Il contratto è stato firmato, gli aumenti sono stati annunciati, il rinnovo celebrato. Ma ora che il nuovo CCNL Autoferrotranvieri è entrato nella fase applicativa, la domanda è una sola: ha davvero migliorato la vita di chi ogni giorno guida autobus, tram e metro?

Dietro le cifre e le comunicazioni ufficiali, emerge un malessere profondo che riguarda soprattutto il cosiddetto “trattamento integrativo”. Una misura che, secondo USB Trasporti, rischia di essere poco più di una “mancetta”. E il tema non è solo economico, ma riguarda salute, sicurezza e qualità della vita. Vediamo perché.

Cosa prevede il nuovo CCNL Autoferrotranvieri

Il rinnovo del CCNL Autoferrotranvieri (Trasporto Pubblico Locale) ha interessato circa 100.000 lavoratori. È stato siglato nel dicembre 2024 dopo una lunga trattativa tra associazioni datoriali e sindacati firmatari, causa anche di una serie di scioperi.

Tra le novità introdotte c’è il “trattamento integrativo” legato – almeno sulla carta – al tema della conciliazione tra tempi di vita e tempi di lavoro. Si tratta di:

  • 40 euro lordi mensili per 12 mensilità in caso di accordo aziendale;
  • 20 euro lordi mensili in caso di mancato accordo.

Una cifra che:

  • non rientra nella retribuzione base;
  • non incide sul TFR;
  • è comprensiva di tutti gli istituti diretti e indiretti, presenti e futuri.

Ed è proprio su questo punto che si concentra oggi il dibattito.

Dal rinnovo arriva il trattamento integrativo per compensare l’equilibrio vita-lavoro

Con l’avvio della fase applicativa, molte aziende stanno definendo gli accordi interni necessari per riconoscere i 40 euro pieni. Secondo quanto denuncia USB Trasporti, gli accordi che garantiscono l’importo maggiore sarebbero una percentuale residuale.

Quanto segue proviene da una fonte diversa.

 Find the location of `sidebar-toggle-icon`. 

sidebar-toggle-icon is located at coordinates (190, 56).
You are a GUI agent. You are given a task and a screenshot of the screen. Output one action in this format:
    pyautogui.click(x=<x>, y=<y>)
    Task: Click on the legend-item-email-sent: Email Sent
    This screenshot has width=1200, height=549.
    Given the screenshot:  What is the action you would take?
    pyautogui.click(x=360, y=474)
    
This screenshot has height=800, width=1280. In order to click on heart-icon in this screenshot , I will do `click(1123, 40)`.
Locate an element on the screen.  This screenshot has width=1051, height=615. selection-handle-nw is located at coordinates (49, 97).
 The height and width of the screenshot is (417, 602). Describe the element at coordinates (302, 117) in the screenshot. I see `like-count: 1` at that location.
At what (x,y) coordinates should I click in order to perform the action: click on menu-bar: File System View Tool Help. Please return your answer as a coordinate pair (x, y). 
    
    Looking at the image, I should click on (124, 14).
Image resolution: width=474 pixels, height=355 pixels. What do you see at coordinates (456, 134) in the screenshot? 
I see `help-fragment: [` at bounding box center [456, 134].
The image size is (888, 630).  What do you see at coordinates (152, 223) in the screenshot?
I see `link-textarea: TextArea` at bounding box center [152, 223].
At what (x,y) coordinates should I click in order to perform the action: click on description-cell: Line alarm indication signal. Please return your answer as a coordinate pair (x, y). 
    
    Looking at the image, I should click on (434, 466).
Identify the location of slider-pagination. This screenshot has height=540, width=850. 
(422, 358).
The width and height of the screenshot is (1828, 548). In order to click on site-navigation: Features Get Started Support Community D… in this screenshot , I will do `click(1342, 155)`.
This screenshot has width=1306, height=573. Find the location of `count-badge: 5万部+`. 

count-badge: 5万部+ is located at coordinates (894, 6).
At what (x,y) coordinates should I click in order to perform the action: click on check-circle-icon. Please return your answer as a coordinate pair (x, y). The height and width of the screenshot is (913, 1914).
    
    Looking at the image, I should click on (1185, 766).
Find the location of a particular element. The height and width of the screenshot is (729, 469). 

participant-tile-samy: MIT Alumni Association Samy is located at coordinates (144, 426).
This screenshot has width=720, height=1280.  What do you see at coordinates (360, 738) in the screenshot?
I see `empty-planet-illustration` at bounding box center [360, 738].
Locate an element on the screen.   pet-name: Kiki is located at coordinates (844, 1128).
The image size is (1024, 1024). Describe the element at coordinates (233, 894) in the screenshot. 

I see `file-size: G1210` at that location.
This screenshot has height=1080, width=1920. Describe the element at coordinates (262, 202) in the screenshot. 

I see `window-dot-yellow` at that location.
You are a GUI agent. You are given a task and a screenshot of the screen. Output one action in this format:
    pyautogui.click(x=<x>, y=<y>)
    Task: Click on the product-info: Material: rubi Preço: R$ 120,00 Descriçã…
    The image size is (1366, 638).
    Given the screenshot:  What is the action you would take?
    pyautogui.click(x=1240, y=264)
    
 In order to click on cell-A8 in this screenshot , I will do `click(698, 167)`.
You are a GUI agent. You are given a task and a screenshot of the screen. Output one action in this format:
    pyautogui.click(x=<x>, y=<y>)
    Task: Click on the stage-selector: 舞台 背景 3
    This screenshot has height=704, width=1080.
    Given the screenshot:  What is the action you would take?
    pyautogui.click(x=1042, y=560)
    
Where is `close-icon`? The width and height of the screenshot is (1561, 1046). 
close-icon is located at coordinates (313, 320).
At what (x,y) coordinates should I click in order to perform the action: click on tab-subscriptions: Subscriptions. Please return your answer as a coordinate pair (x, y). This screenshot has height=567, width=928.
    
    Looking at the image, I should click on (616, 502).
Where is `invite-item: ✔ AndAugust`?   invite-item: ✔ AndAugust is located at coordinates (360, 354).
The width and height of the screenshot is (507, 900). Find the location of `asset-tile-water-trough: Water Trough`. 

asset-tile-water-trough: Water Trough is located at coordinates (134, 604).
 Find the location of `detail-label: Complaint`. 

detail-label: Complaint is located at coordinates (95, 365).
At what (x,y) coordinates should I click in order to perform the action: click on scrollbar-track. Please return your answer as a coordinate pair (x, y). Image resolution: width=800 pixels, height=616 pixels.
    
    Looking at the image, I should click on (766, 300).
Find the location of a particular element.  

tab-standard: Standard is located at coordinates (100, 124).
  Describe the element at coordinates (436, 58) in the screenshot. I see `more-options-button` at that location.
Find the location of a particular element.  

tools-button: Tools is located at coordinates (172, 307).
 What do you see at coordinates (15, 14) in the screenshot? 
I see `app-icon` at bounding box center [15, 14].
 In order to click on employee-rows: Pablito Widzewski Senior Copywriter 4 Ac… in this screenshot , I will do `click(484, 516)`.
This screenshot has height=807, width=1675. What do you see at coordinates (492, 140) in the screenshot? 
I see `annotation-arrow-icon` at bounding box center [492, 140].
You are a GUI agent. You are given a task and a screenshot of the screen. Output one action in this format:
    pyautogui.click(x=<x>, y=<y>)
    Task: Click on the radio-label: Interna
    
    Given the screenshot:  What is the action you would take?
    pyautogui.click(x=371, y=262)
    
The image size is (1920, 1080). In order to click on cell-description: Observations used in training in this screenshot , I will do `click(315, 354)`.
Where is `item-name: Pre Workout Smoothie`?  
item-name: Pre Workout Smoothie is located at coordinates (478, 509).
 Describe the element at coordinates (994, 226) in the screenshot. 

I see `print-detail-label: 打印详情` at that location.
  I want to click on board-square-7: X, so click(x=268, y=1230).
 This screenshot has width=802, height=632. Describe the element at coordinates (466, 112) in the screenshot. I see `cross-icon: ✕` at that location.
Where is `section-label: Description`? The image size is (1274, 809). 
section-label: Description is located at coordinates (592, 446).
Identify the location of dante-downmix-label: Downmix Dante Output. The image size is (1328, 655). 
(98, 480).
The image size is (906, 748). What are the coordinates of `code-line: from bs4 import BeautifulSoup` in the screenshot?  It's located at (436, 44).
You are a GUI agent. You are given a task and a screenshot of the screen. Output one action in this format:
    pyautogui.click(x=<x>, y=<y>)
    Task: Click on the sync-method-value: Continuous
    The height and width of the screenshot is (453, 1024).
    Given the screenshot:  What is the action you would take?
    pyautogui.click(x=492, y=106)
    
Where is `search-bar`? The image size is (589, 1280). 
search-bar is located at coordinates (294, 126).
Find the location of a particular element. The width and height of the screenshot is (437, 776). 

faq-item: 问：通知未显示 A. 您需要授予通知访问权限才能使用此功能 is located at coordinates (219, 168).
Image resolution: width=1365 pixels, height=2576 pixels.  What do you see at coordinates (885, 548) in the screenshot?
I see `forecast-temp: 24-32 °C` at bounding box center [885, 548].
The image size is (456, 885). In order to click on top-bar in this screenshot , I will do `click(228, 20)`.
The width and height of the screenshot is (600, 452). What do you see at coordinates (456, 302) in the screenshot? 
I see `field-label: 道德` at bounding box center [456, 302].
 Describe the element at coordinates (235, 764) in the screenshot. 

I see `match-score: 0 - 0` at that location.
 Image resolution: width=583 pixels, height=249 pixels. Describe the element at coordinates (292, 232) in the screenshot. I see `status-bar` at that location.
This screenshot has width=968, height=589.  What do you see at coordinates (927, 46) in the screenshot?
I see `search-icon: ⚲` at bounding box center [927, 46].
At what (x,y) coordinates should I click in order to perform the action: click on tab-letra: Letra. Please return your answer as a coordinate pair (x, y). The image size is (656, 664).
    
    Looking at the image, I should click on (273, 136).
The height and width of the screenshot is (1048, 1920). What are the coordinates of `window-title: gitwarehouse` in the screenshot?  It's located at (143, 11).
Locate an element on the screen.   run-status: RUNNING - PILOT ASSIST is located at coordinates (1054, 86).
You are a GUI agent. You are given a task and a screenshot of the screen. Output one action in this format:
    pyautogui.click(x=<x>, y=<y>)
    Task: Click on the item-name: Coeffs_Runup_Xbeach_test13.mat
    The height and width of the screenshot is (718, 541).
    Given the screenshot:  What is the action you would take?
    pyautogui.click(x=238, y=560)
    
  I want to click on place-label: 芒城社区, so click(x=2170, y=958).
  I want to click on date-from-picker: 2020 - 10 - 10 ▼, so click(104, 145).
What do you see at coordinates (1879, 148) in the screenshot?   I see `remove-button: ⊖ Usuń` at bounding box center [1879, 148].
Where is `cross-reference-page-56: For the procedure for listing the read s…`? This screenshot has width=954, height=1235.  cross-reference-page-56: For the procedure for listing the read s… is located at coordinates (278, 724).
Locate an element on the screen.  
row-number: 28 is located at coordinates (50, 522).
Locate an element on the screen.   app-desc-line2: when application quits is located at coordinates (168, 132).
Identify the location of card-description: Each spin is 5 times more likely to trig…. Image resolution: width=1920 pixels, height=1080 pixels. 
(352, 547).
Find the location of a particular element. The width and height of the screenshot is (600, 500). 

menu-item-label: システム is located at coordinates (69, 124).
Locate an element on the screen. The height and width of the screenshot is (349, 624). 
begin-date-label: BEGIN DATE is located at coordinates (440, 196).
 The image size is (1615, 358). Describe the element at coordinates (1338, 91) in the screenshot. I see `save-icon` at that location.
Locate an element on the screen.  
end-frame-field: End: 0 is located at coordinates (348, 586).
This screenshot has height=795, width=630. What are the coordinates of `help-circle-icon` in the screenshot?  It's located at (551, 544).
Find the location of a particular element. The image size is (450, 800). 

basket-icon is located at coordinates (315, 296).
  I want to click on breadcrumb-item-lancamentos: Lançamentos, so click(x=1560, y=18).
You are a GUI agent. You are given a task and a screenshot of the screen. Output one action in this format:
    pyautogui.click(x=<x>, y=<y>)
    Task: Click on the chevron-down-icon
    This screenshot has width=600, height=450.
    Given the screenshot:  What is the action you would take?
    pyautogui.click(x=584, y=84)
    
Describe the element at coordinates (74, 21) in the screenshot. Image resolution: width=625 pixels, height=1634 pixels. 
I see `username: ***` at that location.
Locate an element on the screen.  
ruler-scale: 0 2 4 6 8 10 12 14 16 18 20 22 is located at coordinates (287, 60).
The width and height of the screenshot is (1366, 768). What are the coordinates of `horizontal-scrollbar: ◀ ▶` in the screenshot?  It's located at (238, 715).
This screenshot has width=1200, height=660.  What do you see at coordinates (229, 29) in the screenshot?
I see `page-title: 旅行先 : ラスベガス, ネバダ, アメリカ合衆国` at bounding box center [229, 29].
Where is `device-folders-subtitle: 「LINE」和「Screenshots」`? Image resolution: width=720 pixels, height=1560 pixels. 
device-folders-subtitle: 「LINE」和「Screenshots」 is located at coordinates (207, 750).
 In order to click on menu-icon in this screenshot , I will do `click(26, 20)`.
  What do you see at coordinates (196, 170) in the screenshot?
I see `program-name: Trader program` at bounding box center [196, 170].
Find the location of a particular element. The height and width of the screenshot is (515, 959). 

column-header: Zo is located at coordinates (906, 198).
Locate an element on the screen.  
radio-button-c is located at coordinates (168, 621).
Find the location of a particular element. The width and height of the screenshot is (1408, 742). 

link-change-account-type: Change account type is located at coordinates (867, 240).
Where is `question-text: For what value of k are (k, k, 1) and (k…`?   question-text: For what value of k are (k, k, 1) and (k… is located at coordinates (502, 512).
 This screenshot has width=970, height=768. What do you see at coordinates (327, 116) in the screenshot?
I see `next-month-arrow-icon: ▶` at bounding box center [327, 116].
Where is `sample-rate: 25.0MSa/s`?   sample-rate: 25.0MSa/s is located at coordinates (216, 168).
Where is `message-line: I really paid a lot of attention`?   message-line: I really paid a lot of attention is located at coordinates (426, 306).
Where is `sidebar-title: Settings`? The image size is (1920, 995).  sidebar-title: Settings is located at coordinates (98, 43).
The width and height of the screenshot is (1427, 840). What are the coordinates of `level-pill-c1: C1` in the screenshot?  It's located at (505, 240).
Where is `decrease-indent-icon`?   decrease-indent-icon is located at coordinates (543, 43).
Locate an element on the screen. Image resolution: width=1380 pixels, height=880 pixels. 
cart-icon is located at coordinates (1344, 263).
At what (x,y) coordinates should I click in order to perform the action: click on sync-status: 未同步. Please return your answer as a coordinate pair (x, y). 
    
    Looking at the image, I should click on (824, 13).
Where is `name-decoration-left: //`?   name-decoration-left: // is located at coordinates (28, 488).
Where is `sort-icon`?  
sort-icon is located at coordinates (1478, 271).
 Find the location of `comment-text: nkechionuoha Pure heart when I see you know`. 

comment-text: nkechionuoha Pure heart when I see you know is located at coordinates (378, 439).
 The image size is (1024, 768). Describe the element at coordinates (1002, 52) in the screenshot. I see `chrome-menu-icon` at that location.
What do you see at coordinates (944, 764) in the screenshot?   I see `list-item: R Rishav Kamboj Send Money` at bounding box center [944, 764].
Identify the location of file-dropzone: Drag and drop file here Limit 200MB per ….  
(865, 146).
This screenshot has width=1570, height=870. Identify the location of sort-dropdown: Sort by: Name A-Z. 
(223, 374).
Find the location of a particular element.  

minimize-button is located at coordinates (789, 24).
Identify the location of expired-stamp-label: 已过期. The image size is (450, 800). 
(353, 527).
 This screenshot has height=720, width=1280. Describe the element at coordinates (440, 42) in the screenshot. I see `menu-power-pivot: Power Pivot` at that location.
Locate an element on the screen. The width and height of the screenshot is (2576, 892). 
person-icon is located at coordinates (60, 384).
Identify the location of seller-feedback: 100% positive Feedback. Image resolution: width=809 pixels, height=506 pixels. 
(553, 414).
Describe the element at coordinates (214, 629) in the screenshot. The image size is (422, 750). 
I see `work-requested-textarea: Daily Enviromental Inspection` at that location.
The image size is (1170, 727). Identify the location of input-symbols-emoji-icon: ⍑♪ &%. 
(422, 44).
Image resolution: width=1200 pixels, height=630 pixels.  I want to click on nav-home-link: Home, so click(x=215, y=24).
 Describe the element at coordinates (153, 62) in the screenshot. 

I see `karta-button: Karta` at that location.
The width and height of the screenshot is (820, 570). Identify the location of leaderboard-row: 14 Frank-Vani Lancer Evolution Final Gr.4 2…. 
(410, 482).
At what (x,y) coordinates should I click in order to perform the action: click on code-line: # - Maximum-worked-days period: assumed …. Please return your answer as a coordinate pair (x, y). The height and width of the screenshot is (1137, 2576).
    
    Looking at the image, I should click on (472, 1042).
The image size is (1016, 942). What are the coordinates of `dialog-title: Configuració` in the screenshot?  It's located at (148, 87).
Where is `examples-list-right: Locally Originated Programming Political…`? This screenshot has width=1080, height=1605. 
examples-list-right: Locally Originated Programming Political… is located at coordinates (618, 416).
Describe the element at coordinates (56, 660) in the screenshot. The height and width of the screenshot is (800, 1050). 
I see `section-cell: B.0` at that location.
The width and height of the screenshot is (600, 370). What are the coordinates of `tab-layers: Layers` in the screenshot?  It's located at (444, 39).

Nella maggior parte dei casi, infatti, i lavoratori si fermano a 20 euro.

E non solo. In diverse realtà il riconoscimento dei 40 euro sarebbe subordinato a:

  • aumenti di produttività;
  • maggiore flessibilità;
  • carichi di lavoro più pesanti.

Un meccanismo che, secondo il sindacato, ribalta il senso stesso della misura: si chiede di lavorare di più per ottenere una cifra che dovrebbe compensare lo squilibrio tra vita e lavoro.

“Una mancetta”: perché i 20 o 40 euro previsti dal rinnovo del CCNL non convincono

Nel comunicato, USB Trasporti parla apertamente di “mancetta”. Un termine forte, che sintetizza il malcontento di molti lavoratori del trasporto pubblico locale. I 20 euro lordi al mese – che nella pratica rappresentano l’importo più diffuso – vengono infatti ritenuti una somma incapace di incidere su problemi strutturali come:

  • turni spezzati;
  • orari discontinui;
  • lavoro nei festivi e nei weekend;
  • tempi di recupero ridotti;
  • difficoltà nel programmare la vita familiare.

Il sindacato denuncia: “Si lavora dalle prime ore del mattino fino a tarda sera, nei festivi, nei fine settimana, garantendo il diritto alla mobilità di migliaia di cittadini, in una realtà fatta di difficoltà nel programmare la propria giornata, di assenze forzate dalla vita familiare, di equilibrio sempre più fragile tra lavoro e sfera privata. E tutto questo mentre il principio della conciliazione resta una formula astratta, incapace di incidere concretamente sulla qualità e sulla sicurezza del lavoro. Non è soltanto una questione di fatica fisica. È una questione di salute, di sicurezza, di dignità!

Stress, sicurezza e qualità del servizio: il problema va oltre la busta paga

Chi lavora in prima linea nel trasporto pubblico garantisce un servizio essenziale ogni giorno, dalle prime ore del mattino fino a tarda sera.

Secondo le organizzazioni, critiche verso il rinnovo, monetizzare la conciliazione vita-lavoro senza intervenire concretamente sull’organizzazione dei turni significa lasciare intatto – se non aggravare – il problema dello stress lavorativo. E lo stress non è solo fatica: incide sulla salute, influisce sulla sicurezza e può avere ricadute sulla qualità del servizio offerto ai cittadini.

Il principio della conciliazione è scritto nel testo contrattuale, ma molti lavoratori si chiedono quindi se sia stato davvero tradotto in miglioramenti concreti.